Northwest Arkansas Democrat-Gazette

Alaska oil leases issued as Trump exits

- BECKY BOHRER

JUNEAU, Alaska — The U.S. Bureau of Land Management said Tuesday that it has issued leases covering nearly 685 square miles in Alaska’s Arctic National Wildlife Refuge in a move denounced by critics in the waning hours of the Trump administra­tion.

Lesli Ellis-Wouters, a spokeswoma­n for the agency in Alaska, said leases were issued for tracts for which it had received required paperwork.

The first oil and gas lease sale held for the refuge’s coastal plain on Jan. 6 yielded bids on 11 tracts, half the number offered.

The Bureau of Land Management said it signed and issued leases on nine tracts, including seven of the nine won by the Alaska Industrial Developmen­t and Export Authority, a state corporatio­n and the main bidder during the sale. Knik Arm Services LLC and Regenerate Alaska Inc. also were each issued a lease, the agency said.

The leases were signed Jan. 14, Ellis-Wouters said by email. They were publicly announced Tuesday, the last full day of President Donald Trump’s term.

The agency has said it is acting in accord with a law passed in 2017 that called for lease sales. President-elect Joe Biden has expressed opposition to drilling in the refuge.

Bernadette Demientief­f, executive director of the Gwich’in Steering Committee formed by Indian tribal leaders who oppose drilling in the refuge, condemned the issuance of leases.

The Trump administra­tion’s decision “to hand sacred lands to exploiters shows its commitment to continuing its cowardly assault on the Gwich’in Nation, even in its last days,” she said in a statement.

The Gwich’in consider the coastal plain sacred.

Conservati­on and Indian groups and tribal government­s were among those who had sought to block the issuance of leases and a survey program pending decisions on underlying lawsuits challengin­g the adequacy of reviews on which they are based. Those lawsuits remain unresolved.

Adam Kolton, executive director of the Alaska Wilderness League, in a statement said the lease sale wasn’t legitimate and “won’t stand.”

“We look forward to President-elect Biden stopping the liquidatio­n of this national treasure and restoring protection­s for its iconic wildlife, wilderness and the Indigenous peoples who depend on it,” he said.

Supporters of allowing drilling in the rugged remote area off the Beaufort Sea see it as a way to bolster oil production and create or sustain jobs.

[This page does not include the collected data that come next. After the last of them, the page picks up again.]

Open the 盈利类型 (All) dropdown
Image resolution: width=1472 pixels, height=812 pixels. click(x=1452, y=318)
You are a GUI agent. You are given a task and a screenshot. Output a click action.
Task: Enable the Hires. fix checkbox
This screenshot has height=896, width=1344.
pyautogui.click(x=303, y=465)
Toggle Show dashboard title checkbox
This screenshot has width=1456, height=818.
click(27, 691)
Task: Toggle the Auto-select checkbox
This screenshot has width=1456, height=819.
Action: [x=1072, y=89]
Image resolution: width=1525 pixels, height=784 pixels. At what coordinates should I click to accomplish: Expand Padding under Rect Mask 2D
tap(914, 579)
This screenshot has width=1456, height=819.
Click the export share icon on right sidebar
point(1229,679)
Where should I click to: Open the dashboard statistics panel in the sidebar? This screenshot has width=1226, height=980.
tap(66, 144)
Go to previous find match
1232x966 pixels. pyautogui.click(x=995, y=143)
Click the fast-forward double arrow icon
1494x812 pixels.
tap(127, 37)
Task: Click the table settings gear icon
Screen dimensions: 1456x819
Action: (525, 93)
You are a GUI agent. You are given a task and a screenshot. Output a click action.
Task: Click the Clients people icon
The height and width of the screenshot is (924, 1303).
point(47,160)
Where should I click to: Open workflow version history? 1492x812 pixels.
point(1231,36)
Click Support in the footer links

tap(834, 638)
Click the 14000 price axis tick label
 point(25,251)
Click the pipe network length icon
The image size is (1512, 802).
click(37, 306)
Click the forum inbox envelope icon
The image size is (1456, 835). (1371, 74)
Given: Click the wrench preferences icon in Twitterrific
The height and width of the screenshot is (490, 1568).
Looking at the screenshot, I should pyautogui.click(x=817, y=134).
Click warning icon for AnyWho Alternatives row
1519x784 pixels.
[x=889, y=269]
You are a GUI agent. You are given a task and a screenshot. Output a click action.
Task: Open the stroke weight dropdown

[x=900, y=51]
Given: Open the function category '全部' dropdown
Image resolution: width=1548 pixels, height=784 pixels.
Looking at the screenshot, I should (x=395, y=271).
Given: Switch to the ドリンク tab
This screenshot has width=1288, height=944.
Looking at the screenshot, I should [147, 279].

Gov. Mike Dunleavy, a Republican, has said the turnout for the lease sale reflected efforts by environmen­tal groups to try to “undermine the process by pressuring banks and finance companies to withdraw from oil and gas projects in the Arctic.”

Kara Moriarty, president and chief executive officer of the Alaska Oil and Gas Associatio­n, has cited “brutal economic realities” facing the oil and gas industry, along with “ongoing regulatory uncertaint­y.”